In 2005, I found myself facing the most difficult decision of my life. It was an experience that forever changed me. This picture was taken on July 11, 2005 at WakeMed Hospital in Cary, NC. Looking back at this photo still makes me sad. All of the emotions come flooding back. The joy of finally holding my newborn baby girl in my arms. The grief of knowing that I wouldn’t be able to keep her. And the uncertainty of not knowing whether I would live with regret for the rest of my life, or if I could somehow come to terms with the decision to place her in an open adoption with a loving couple that I had chosen.
Thankfully, the story didn’t end there. In fact, it was just the beginning.
Today, I’m 31-years-old and married to my wonderful husband, Aaron. We have two beautiful kids, Teague (2.5) and Hadley (7 months). And yes, I still have a relationship with my sweet birth daughter, Deanna (12), and her amazing parents Don and De.
Everything was going pretty great until last August when my life was interrupted again – my job was eliminated due to layoffs while I was out on maternity leave with a five-week-old-baby. This wasn’t just any old job; it was a career I truly loved, a company I had been with for more than eight years, and team of coworkers whom I greatly admired. Completely blindsided, I found myself at a crossroads, trying to juggle the demands of parenting a toddler and a newborn and searching for a new job. I’m still trying to figure out what’s next career-wise, but for now I’m trying to enjoy this time at home with my kids. I know God has the perfect opportunity for me and that He will open the door when the timing is right.
Life hasn’t exactly gone the way I had planned. But then, when does it ever?
Disappointments litter our paths. Failures test our faith. And sorrows scar our hearts.

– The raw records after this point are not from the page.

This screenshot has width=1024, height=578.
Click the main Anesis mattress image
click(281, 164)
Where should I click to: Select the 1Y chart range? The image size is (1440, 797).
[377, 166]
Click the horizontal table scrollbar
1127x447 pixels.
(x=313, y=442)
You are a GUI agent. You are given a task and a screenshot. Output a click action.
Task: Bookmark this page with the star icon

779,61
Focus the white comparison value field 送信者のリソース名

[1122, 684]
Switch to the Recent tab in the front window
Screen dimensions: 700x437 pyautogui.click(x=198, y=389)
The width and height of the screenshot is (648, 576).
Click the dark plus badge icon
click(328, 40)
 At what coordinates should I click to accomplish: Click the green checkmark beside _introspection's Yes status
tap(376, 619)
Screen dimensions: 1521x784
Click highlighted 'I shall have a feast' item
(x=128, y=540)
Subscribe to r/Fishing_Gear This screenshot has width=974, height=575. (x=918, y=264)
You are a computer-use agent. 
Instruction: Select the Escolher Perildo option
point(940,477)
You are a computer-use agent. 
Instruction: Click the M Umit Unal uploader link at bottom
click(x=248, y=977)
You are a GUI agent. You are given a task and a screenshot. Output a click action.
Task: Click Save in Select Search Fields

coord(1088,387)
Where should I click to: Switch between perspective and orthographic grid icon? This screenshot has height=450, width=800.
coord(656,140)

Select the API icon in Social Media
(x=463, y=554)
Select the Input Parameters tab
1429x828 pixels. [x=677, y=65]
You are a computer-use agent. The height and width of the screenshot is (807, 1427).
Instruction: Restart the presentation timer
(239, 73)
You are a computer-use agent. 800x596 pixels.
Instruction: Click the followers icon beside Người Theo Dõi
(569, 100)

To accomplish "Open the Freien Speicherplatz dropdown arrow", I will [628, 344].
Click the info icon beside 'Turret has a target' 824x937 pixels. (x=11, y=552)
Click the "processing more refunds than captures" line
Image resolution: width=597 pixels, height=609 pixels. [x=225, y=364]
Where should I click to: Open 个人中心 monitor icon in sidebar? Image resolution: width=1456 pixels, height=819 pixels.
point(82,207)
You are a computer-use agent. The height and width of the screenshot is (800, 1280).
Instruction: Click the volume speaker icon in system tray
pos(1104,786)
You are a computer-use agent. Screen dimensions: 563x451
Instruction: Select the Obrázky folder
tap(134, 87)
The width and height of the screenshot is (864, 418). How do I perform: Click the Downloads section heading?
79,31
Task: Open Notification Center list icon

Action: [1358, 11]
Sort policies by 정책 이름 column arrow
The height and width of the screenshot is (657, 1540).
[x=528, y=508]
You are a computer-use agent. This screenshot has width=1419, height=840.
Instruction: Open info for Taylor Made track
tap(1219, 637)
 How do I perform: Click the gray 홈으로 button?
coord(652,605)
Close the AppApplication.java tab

But the Bible reminds us that we are not promised an easy life. In fact, we know that we will go through trials and challenges. But they are necessary to refine us, to make us more like Christ, and to bring us closer to Him. An opportunity to KNOW our God.
Consider it pure joy, my brothers and sisters, whenever you face trials of many kinds, because you know that the testing of your faith produces perseverance. Let perseverance finish its work so that you may be mature and complete, not lacking anything. – James 1:2-4
We can rejoice, too, when we run into problems and trials, for we know that they are good for us—they help us learn to be patient. And patience develops strength of character in us and helps us trust God more each time we use it until finally our hope and faith are strong and steady. – Romans 5:3-5
My husband’s mom, Myra, used to say that “easy lives don’t make great stories.” If this is true, then I guess I have more than a few good stories up my sleeve.
I’m so excited to get back to writing and sharing this journey with you.